How strange it is to sit at the kitchen table, after lighting one little, tiny memorial candle, and cry. I don’t have any relatives that perished in the Holocaust. I do know people that had relatives that perished and I have friends that are one generation removed from those that escaped, barely. But... I was born a Goy that, somewhere along the way, joined the Jewish People and moved to Israel. I have cried about my dad’s death; I have cried about my mom’s illness; but, I didn’t think about those things at all while sitting at the kitchen table, sobbing with hesitant breaths. I think that I might have thought briefly about some level of pain and suffering... that I just could not even begin to fathom, and just stopped dead in my mind’s tracks. When I looked at the candle that I had lit, as it flickered in a tiny little way, I was instantly overwhelmed. There was no thought that drove the plunge. There was no signal that something had occurred to induce my spasms. I (as in me, my soul) just had no place to go, I had lost the road, so after I released whatever was evidently stored deep under my knowledge, I rode my body up the stairs and went to sleep.

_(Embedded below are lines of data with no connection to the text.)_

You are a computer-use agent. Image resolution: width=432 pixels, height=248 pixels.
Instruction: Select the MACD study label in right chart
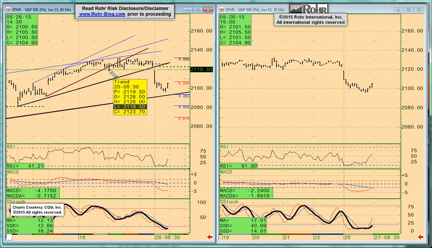(226, 172)
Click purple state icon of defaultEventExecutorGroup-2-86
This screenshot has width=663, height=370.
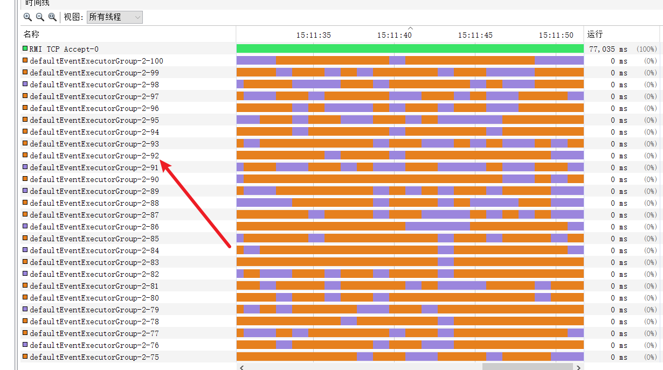[x=25, y=226]
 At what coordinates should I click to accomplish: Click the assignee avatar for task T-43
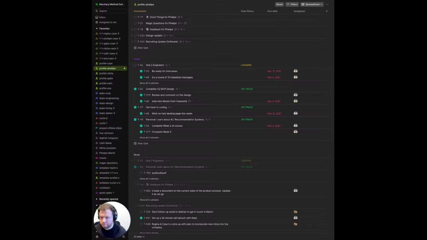click(x=296, y=71)
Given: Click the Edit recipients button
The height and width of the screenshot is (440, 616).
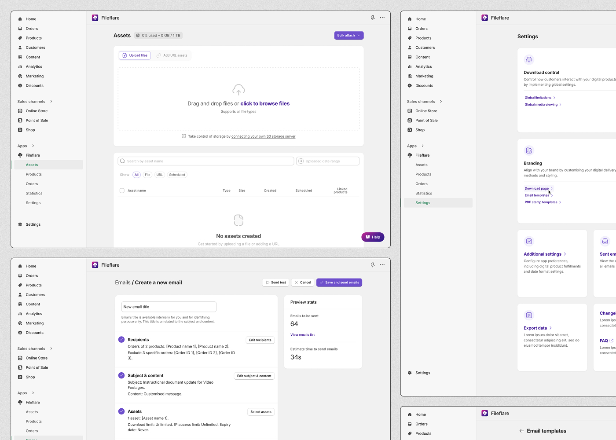Looking at the screenshot, I should coord(260,340).
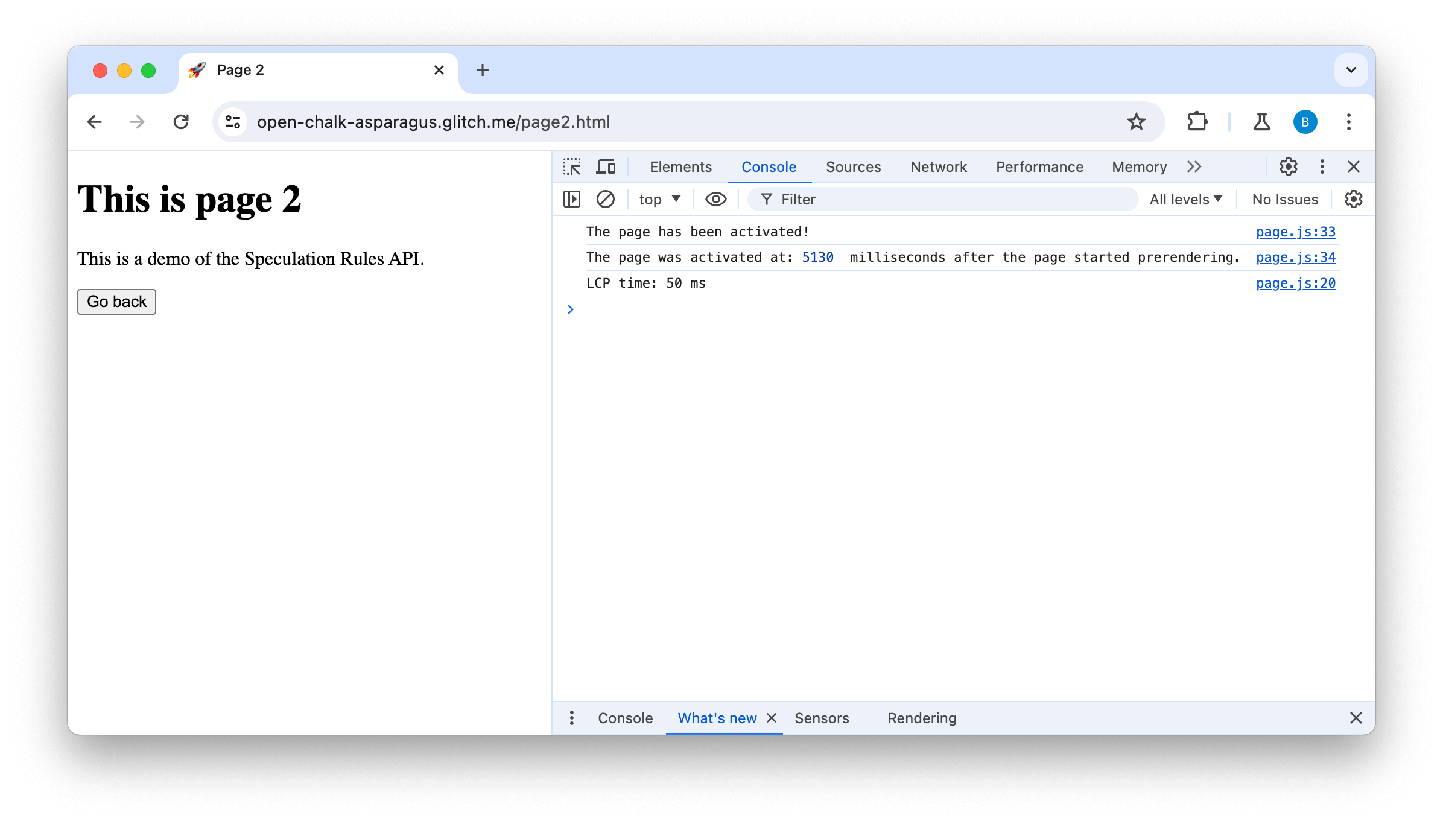Click the customize DevTools three-dot menu
The image size is (1443, 824).
click(x=1322, y=166)
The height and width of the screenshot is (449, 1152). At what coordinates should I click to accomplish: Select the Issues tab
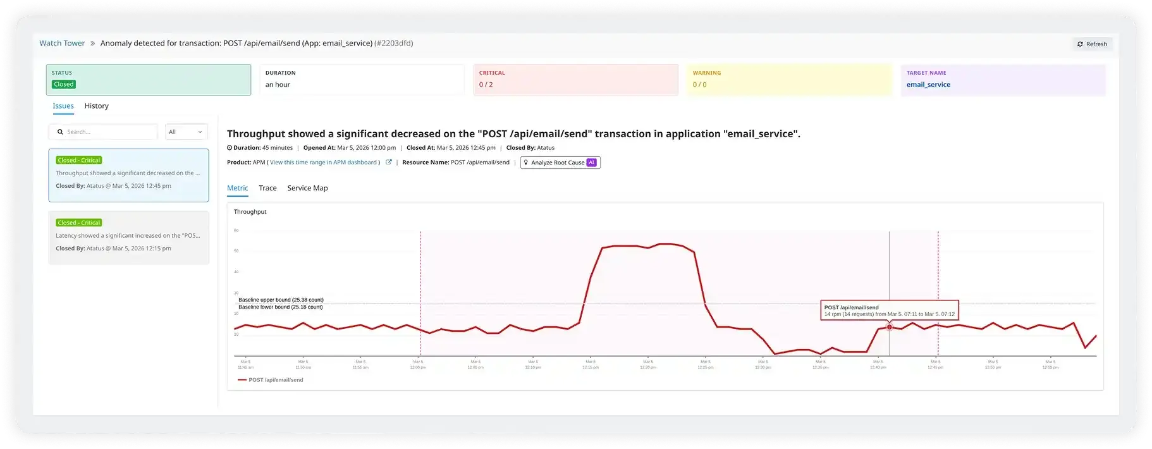63,106
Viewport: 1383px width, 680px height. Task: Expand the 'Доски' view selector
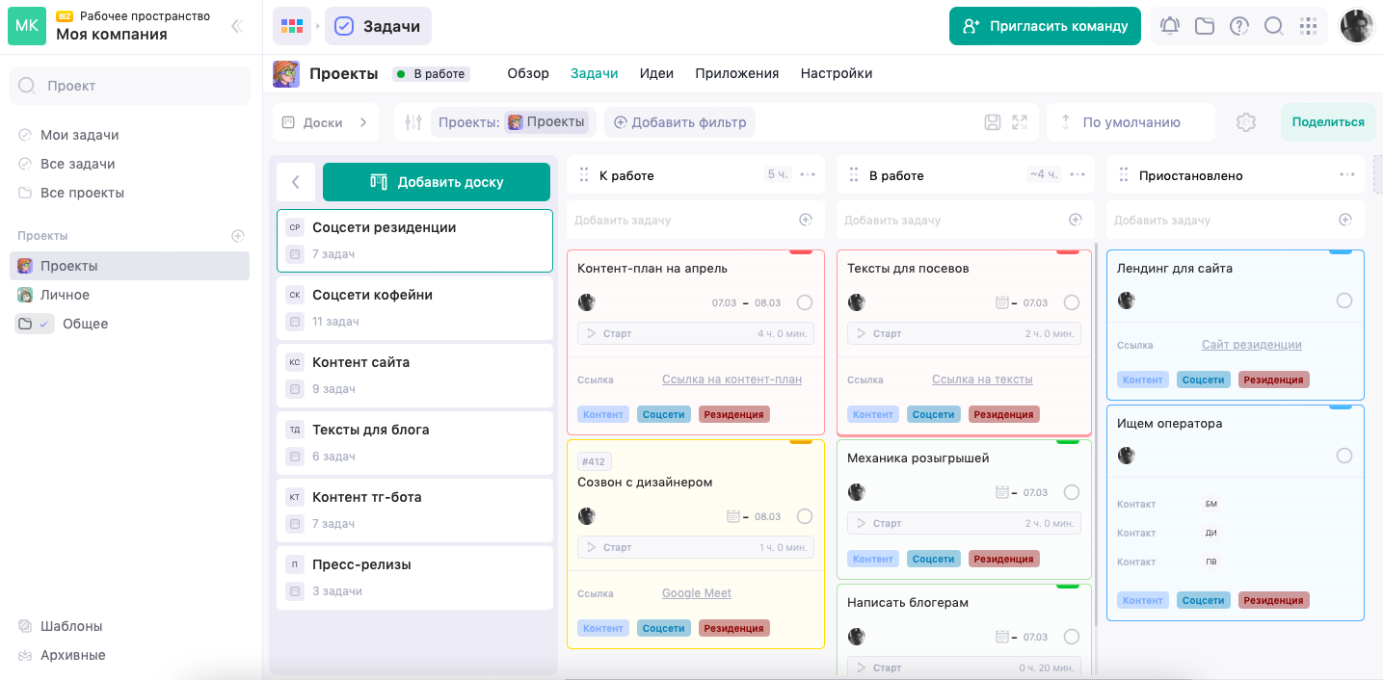click(x=325, y=122)
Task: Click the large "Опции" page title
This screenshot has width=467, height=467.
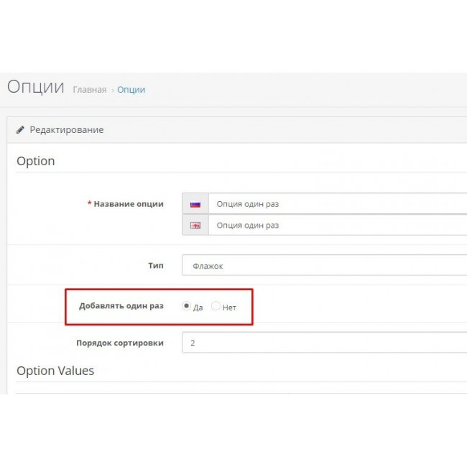Action: tap(36, 87)
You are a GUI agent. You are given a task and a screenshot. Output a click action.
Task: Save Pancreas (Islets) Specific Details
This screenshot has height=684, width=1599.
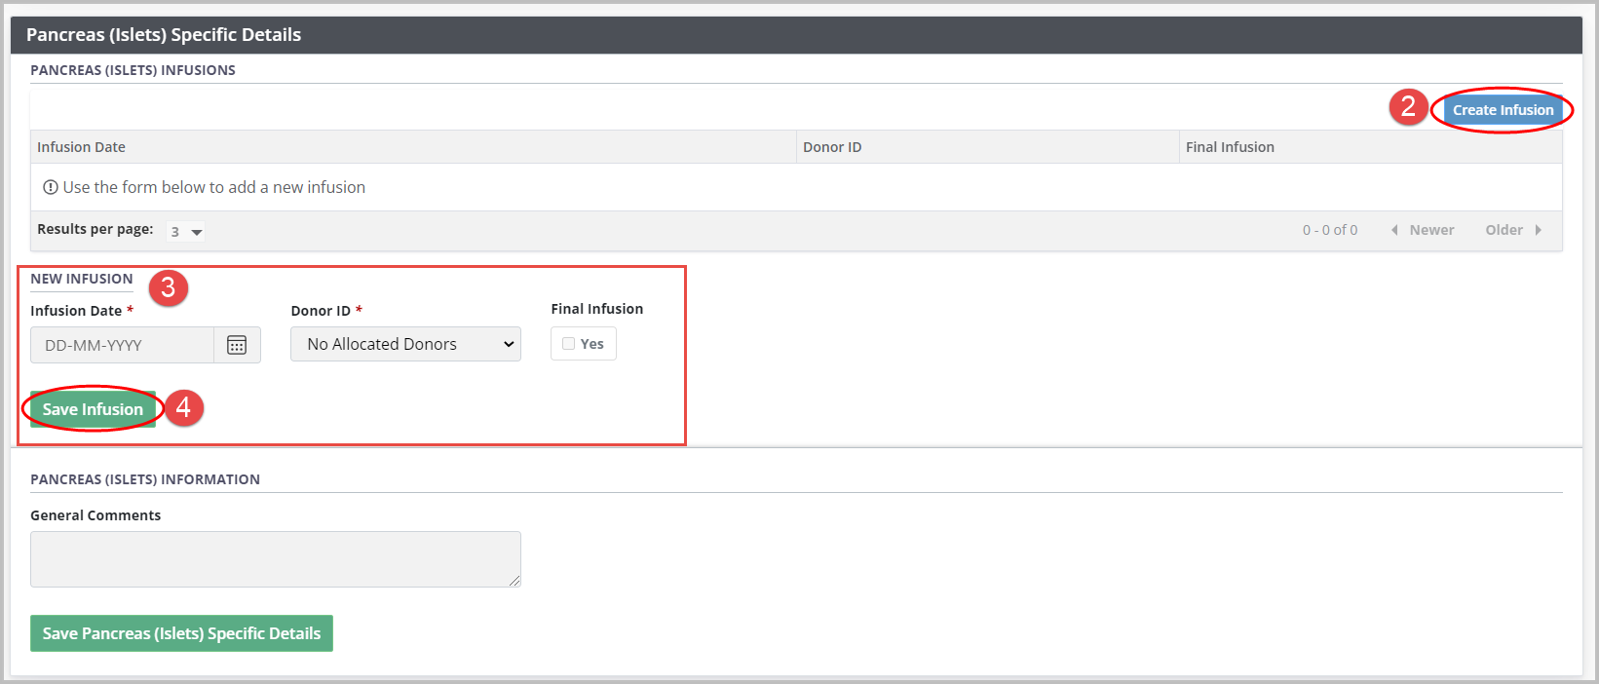(181, 633)
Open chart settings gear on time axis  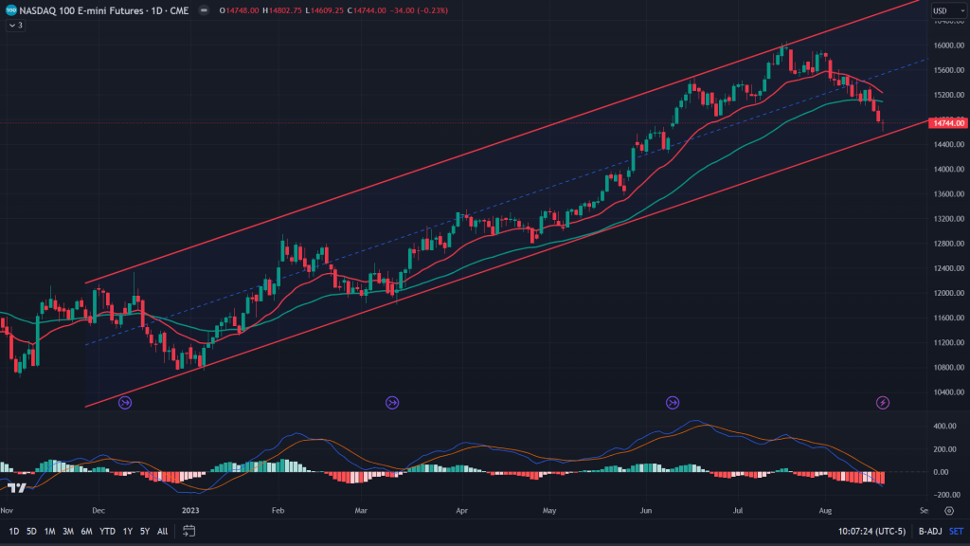click(x=948, y=510)
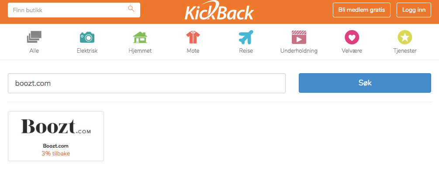Click the Boozt.com store name link
Image resolution: width=439 pixels, height=179 pixels.
[x=56, y=146]
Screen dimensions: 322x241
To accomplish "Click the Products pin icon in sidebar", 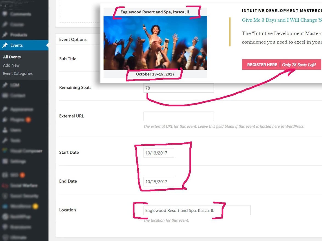I will tap(5, 35).
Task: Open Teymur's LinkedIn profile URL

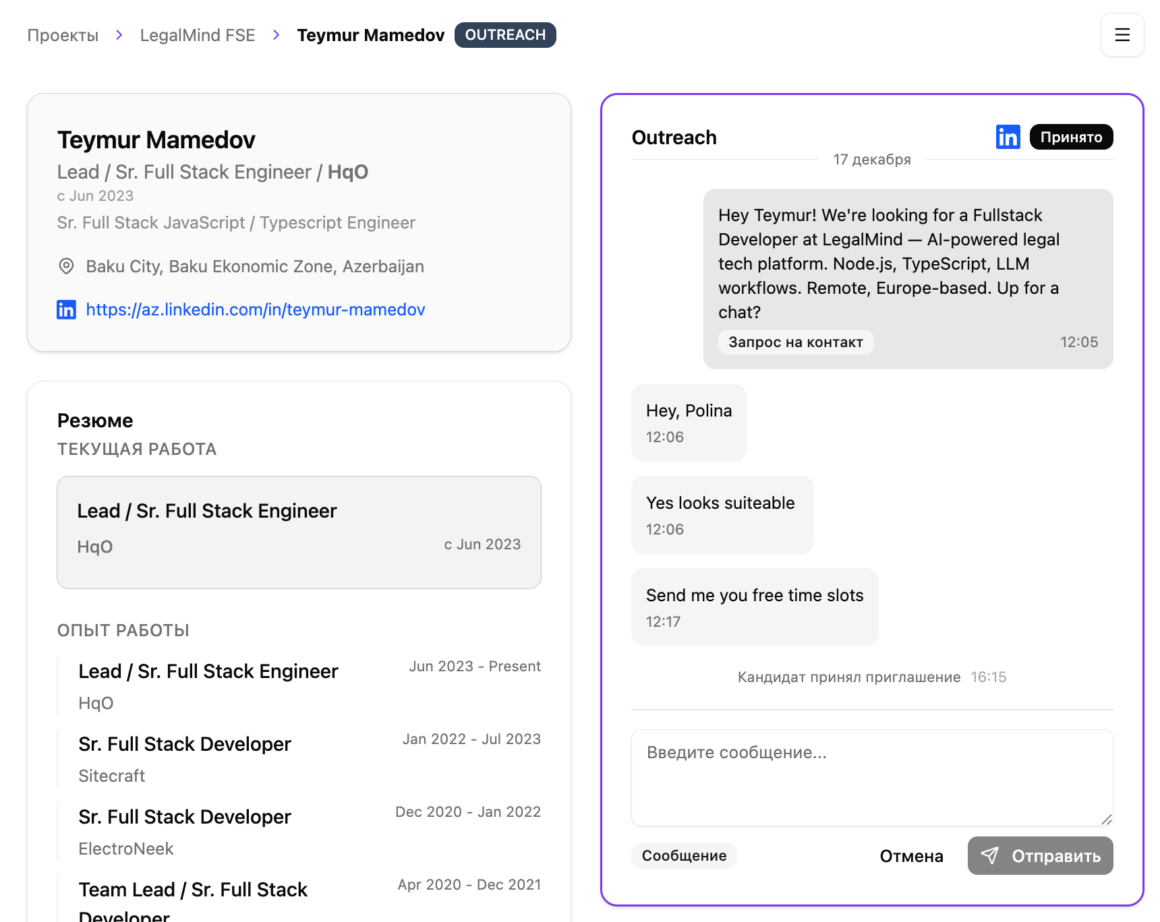Action: coord(256,309)
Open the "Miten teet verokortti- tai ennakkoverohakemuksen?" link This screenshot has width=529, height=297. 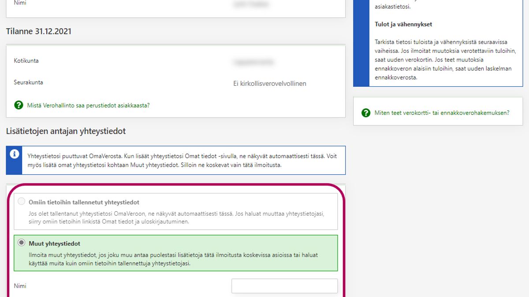[442, 113]
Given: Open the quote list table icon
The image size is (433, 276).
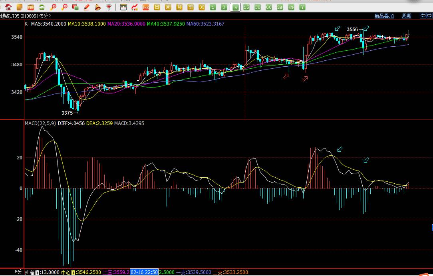Looking at the screenshot, I should click(x=123, y=7).
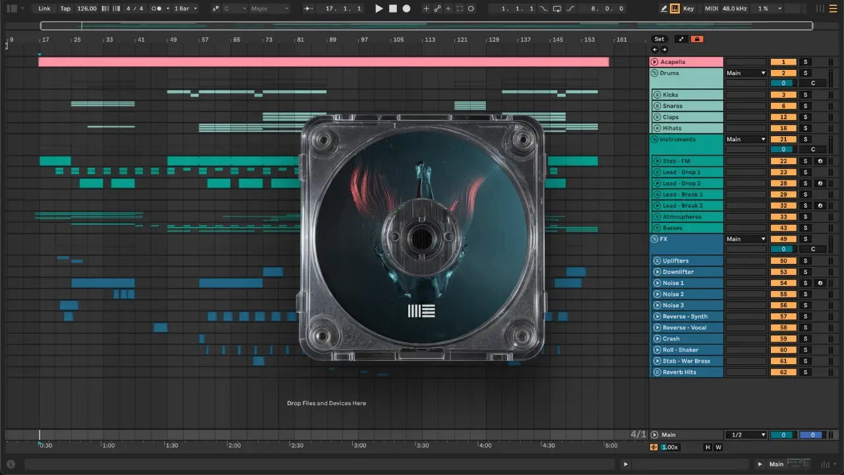Click the Lock Envelopes icon
The image size is (844, 475).
697,39
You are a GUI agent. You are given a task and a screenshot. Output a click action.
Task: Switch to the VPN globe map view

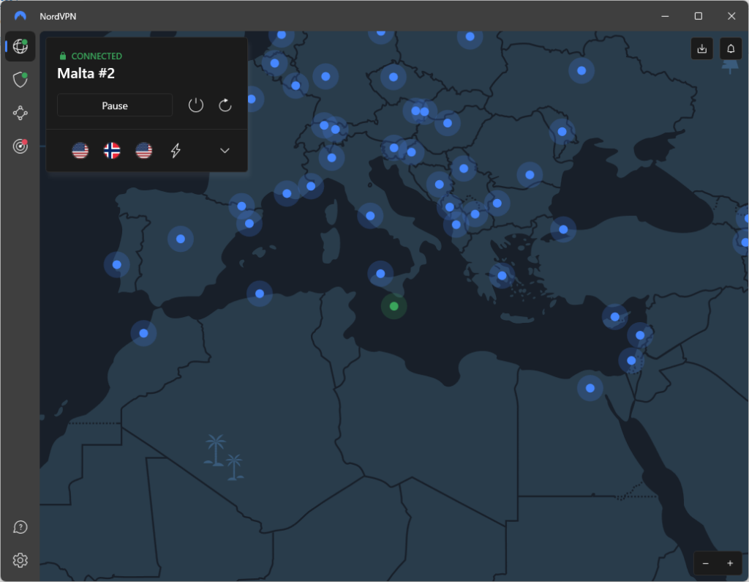coord(20,47)
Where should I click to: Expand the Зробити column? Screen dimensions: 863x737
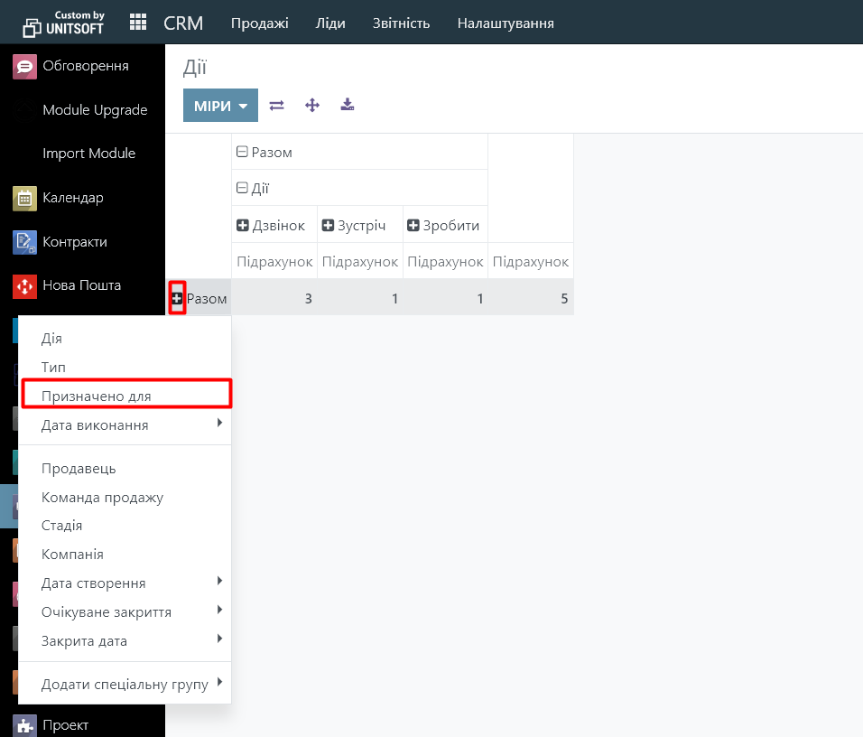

That night was a fitful one, but I awoke refreshed and ready to be alive. I prayed with additional fervor for the day and then I talked to God. As usual, He answered me, and this time I heard what seemed at the time like a question. “What is death,” He said. I went about making my breakfast and then sat down to check my emails. In front of me, my computer said, “Osama Bin Laden is Dead.” At first, I felt a surge of adrenaline, which gave way to introspection quickly. I started asking questions like, “What now?” and “Why?” and “Why now?” Meanwhile, it was reported that massive riots, the like of a winning sports team celebration, swept across places in the United States. In Israel, that morning, there were a few knowing winks here and there, but it was just business as usual for most people. Even the Arabs seemed to pay little attention to it. Before I left the house, I wrote, “Dead…” on my Facebook page and went to work where at 10:00 that morning we all stood for one minute in silent meditation (across the entire country) and considered the Holocaust and fairly recent slaughter of 9 ‘million’ people, including 6 million Jews.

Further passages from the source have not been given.